Print the data lines from the one containing "Click Grp S. in EMEA Stage 1 row" up to and including the one containing "pyautogui.click(x=83, y=45)", leaving the pictures out of your answer.
start Available records
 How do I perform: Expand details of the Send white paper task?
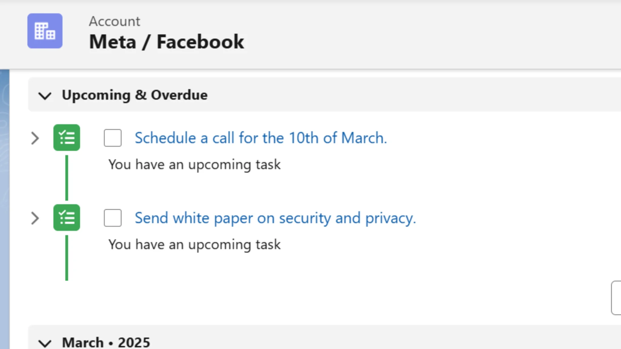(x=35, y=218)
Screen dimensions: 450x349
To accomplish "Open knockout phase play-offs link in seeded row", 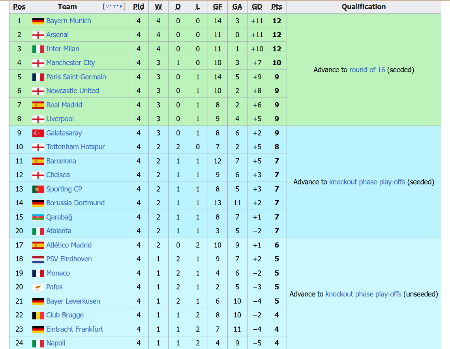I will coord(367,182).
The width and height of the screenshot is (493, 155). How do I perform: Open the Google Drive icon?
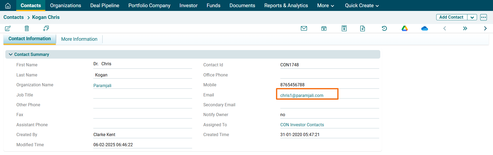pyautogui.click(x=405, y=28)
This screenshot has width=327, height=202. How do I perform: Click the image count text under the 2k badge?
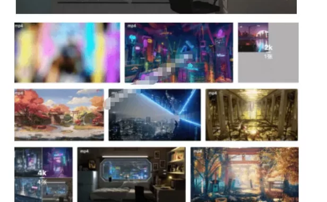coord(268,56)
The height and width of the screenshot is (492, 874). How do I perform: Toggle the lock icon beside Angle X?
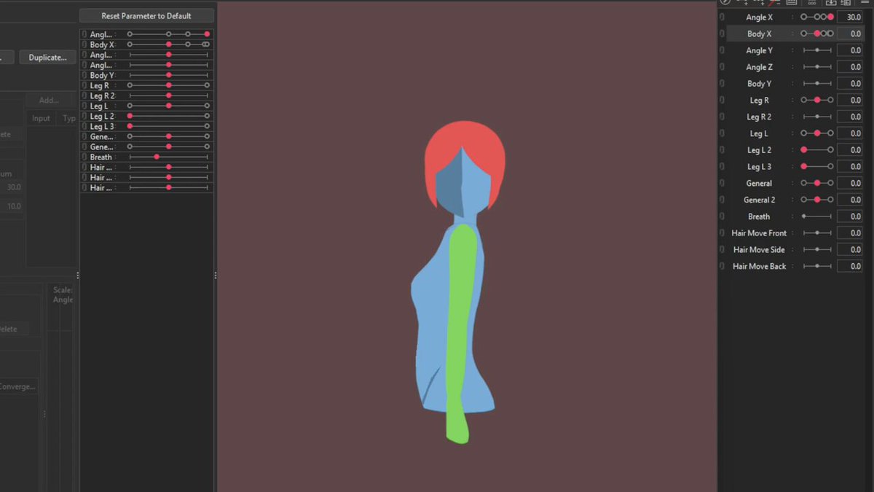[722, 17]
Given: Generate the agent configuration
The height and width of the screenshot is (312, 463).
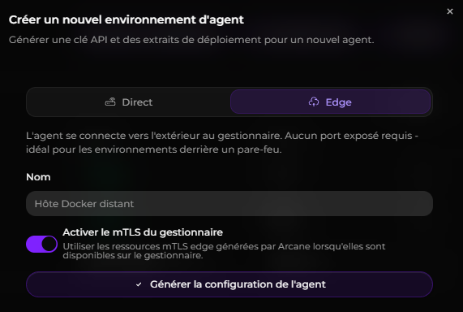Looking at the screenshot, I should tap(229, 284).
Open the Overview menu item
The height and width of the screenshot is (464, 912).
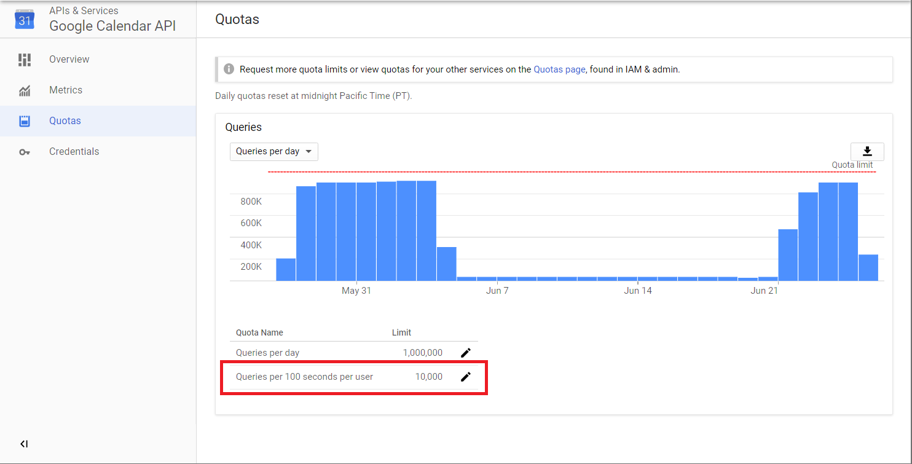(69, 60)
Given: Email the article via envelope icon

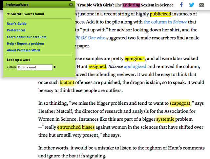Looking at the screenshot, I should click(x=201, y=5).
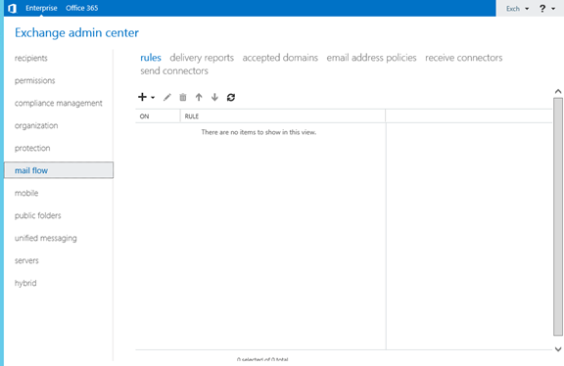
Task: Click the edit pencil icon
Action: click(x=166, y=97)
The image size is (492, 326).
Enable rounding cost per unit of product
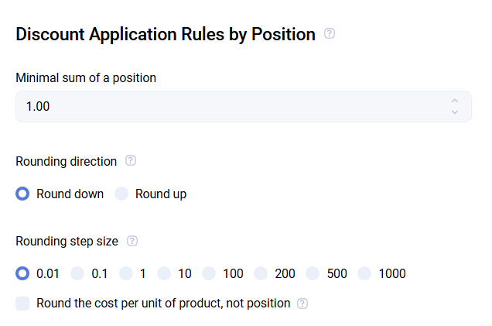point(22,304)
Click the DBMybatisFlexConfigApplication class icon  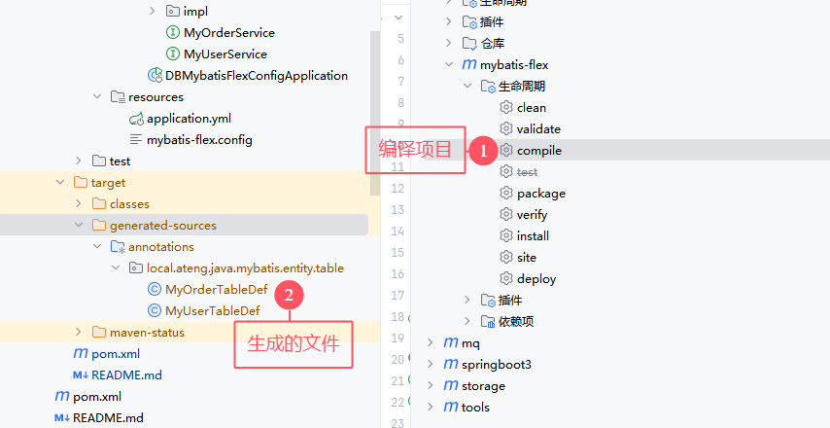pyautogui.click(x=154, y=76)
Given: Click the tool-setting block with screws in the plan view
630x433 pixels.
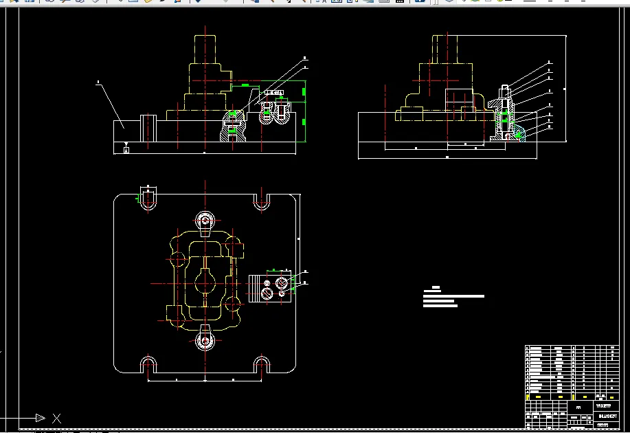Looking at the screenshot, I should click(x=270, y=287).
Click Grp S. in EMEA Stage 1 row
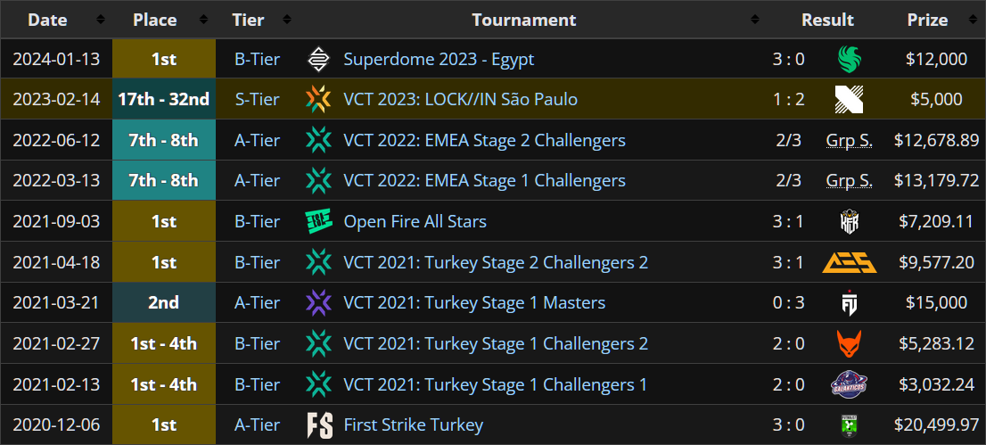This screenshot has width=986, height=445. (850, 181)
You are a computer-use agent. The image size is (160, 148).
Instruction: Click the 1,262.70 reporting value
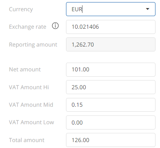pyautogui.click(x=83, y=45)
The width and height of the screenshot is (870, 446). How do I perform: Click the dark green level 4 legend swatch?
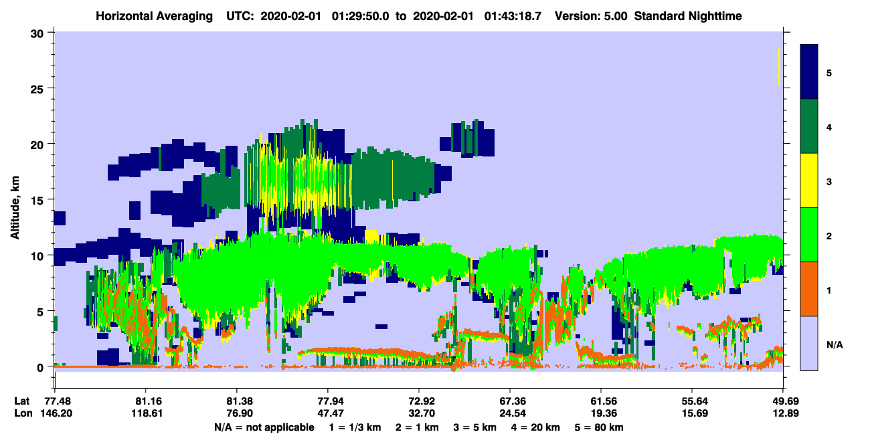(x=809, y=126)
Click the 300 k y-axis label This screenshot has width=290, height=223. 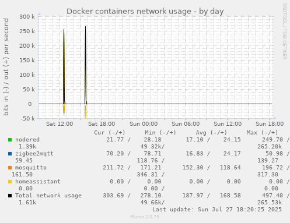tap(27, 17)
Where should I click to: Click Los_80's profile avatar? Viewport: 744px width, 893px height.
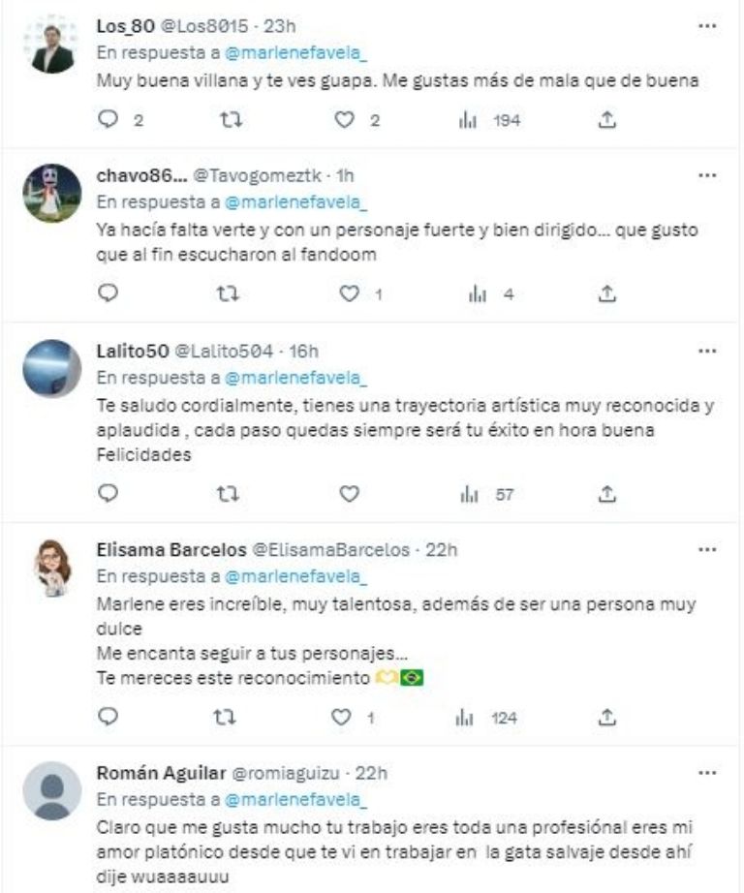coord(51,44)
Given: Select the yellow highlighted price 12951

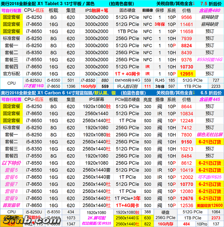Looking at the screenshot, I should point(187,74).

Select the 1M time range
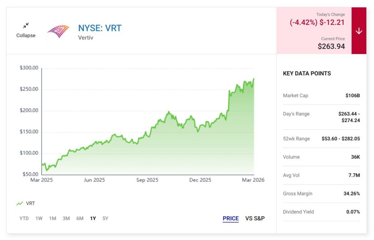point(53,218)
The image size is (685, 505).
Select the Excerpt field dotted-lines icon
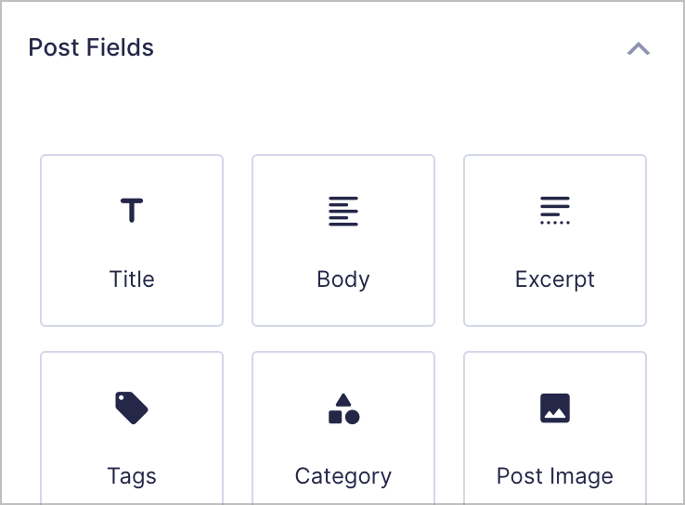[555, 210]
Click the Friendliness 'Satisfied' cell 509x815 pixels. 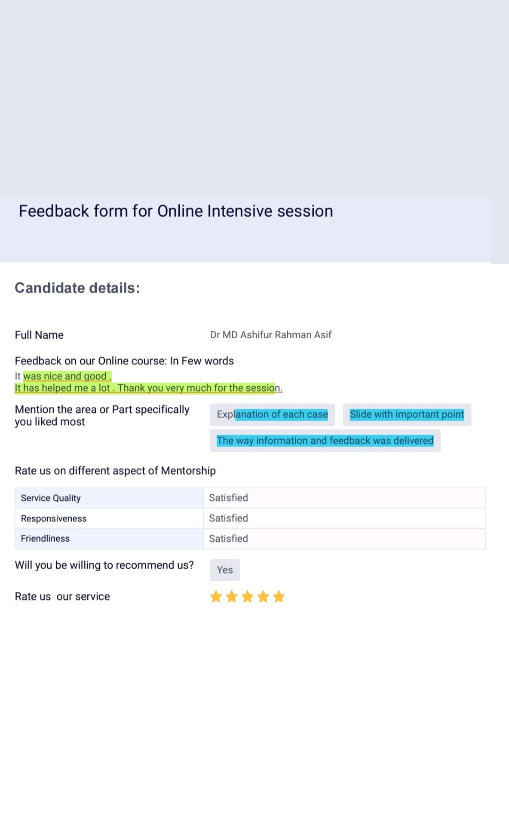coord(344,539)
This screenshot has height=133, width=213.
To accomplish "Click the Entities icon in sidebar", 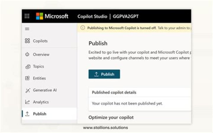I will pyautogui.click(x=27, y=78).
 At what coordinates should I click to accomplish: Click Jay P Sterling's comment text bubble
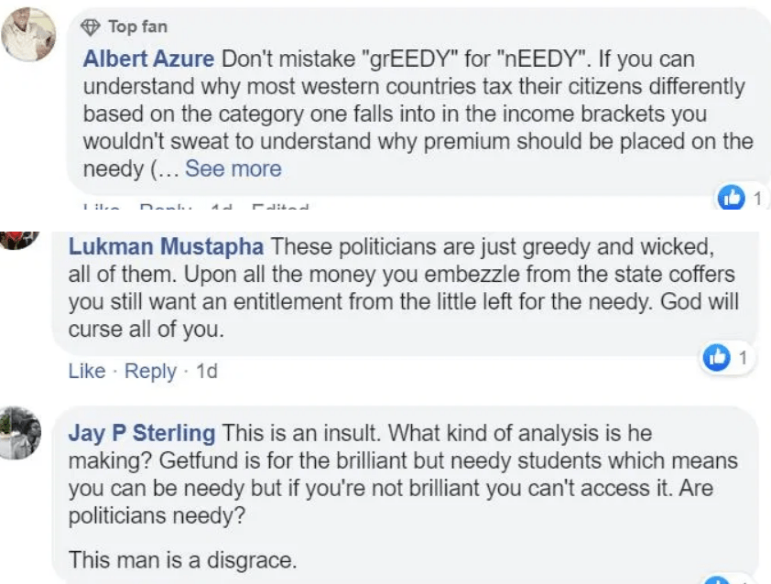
end Available records
[Problem solution]
Click Grp S. in EMEA Stage 1 row
This screenshot has width=986, height=445. (850, 181)
You are a computer-use agent. The image size is (160, 148).
Instruction: Click the 1,262.70 reporting value
pyautogui.click(x=83, y=45)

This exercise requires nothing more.